Non, il n’est pas question ici de vous raconter comment j’ai obtenu mes super-pouvoirs de gamer journaliste. Peut-être avec un brin de narcissisme je me suis dit qu’évoquer ma carrière fort longue pourrait être intéressant pour balayer en quelques articles l’histoire du jeu vidéo tel que je l’ai vécu en un peu plus d’un quart de siècle à écumer, éditeurs, rédactions, salons, etc. Alors commençons par le commencement.
Comme tout gamin des années 70, j’ai grandi avec des jouets classiques, les voitures miniatures que je faisais rouler sur toutes surfaces au grand dam de mes parents qui en avaient marre de voir des traces partout sur les meubles et les murs. Mais à la fin des années 70 et tout début des années 80, j’ai découvert le jeu électronique. En premier cela fut les flippers dont mon père était friand. On partait en famille se faire des parties. C’était un peu une sortie assez spéciale là où d’autres familles allaient se balader dans les parcs. Cette pratique a duré pendant des années. Mais à côté de ces flippers, je voyais de drôles d’appareils avec une télé. Curieux, j’essayais tant bien que mal d’y accéder et de voir ce qu’il en était. Avec mon frère, on découvrait alors les jeux d’arcade et cela lors de vacances en Espagne alors qu’on retournait voir de la famille à Madrid.

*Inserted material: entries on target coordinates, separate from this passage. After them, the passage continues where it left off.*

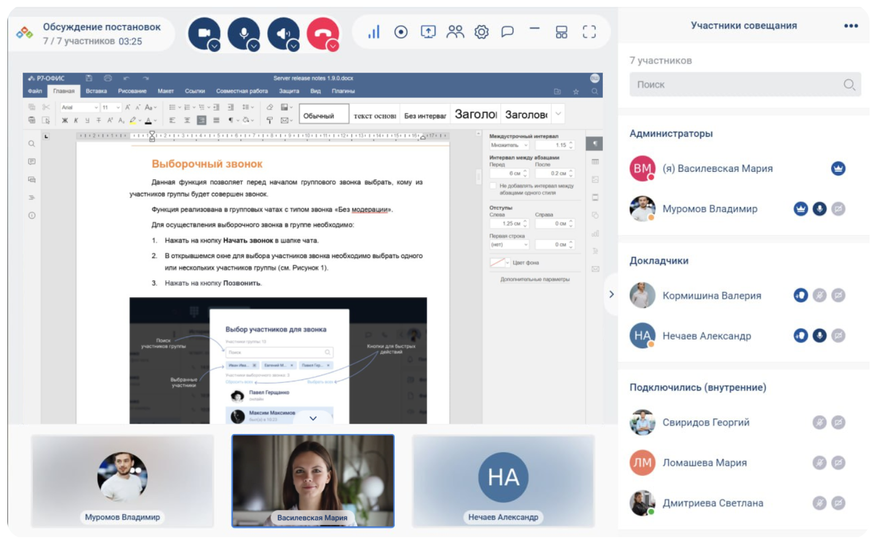877x546 pixels.
Task: Toggle microphone for Муромов Владимир
Action: coord(819,209)
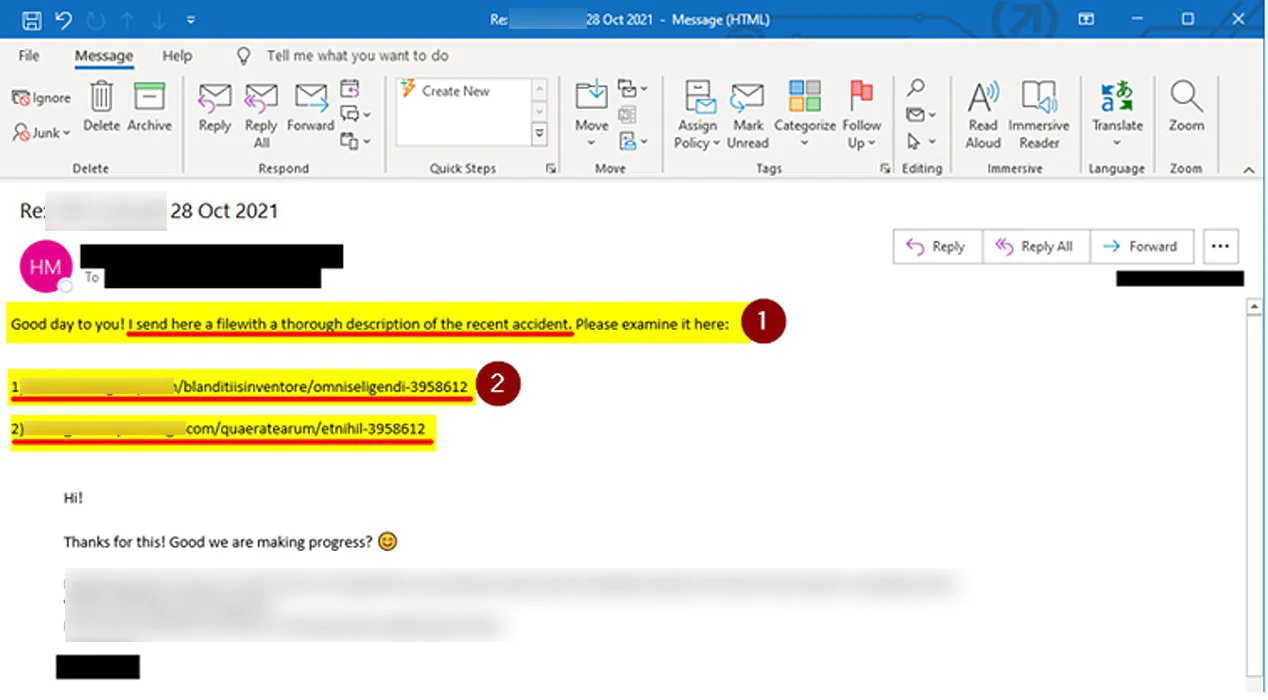The width and height of the screenshot is (1268, 700).
Task: Select the Reply icon in the ribbon
Action: (x=214, y=110)
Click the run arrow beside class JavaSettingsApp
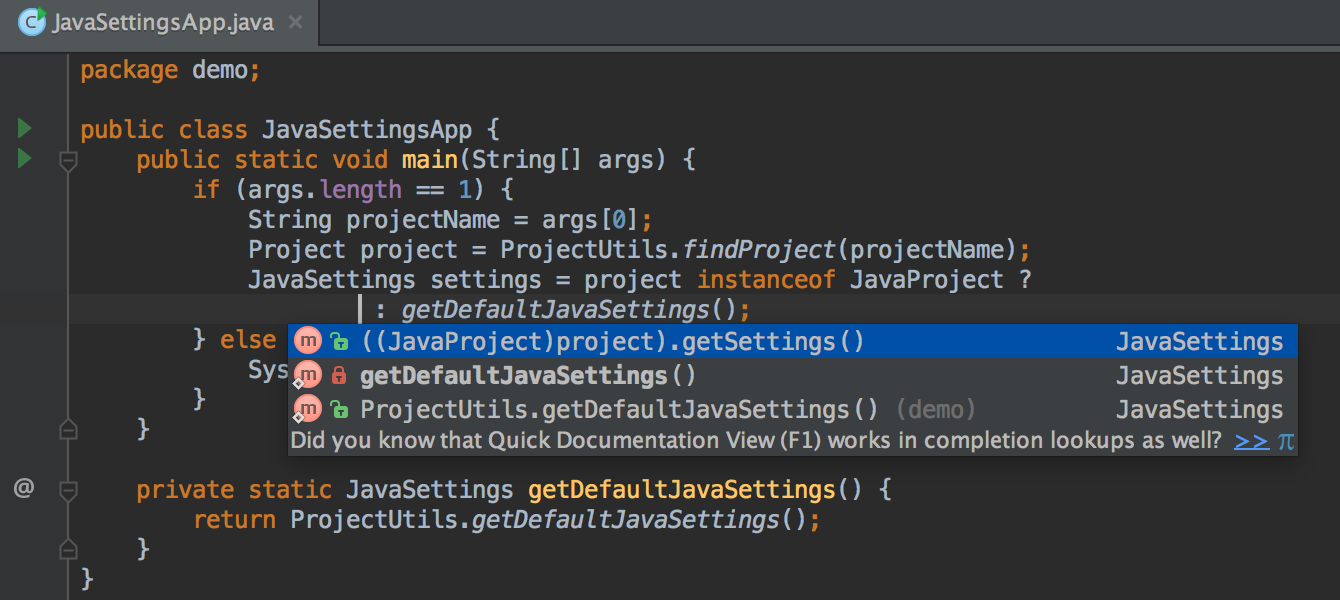The width and height of the screenshot is (1340, 600). tap(22, 128)
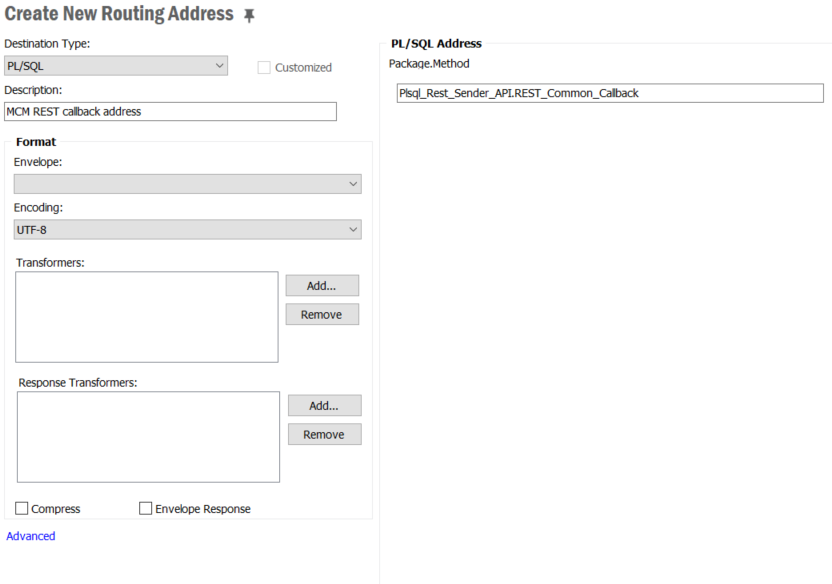Click Remove button for Response Transformers

tap(325, 434)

Ah ces premières parties sur des jeux tels que Defender ou encore Asteroids (je n’aimais pas Breakout ni Pong mais évidemment qu’ils étaient de la partie) sur des machines trop hautes pour nous. Le taulier, nous connaissant, nous mettait gentiment sur des tabourets pour qu’on puisse voir l’écran et tripoter les sticks. Tout d’abord, la majorité des bornes étaient avec des écrans monochromes. Beaucoup de jeunes de maintenant trouverait sans doute ces jeux insipides mais pour le gamin que j’étais, c’était merveilleux de voir un truc à l’écran bouger selon mes désirs. Moi qui était fan de voitures (vous savez ces miniatures), je découvrais un jeu de course en vue aérienne avec des tracés bien tordus (impossible de me souvenir du titre de ce jeu malheureusement) et avec un volant. Un vrai volant que j’avais le droit de tourner à ma guise contrairement à celui de la voiture de mon papa. Ce titre est pour sûr l’un des ancêtres d’un titre comme SuperSprint et de nos Forza et Gran Turismo modernes.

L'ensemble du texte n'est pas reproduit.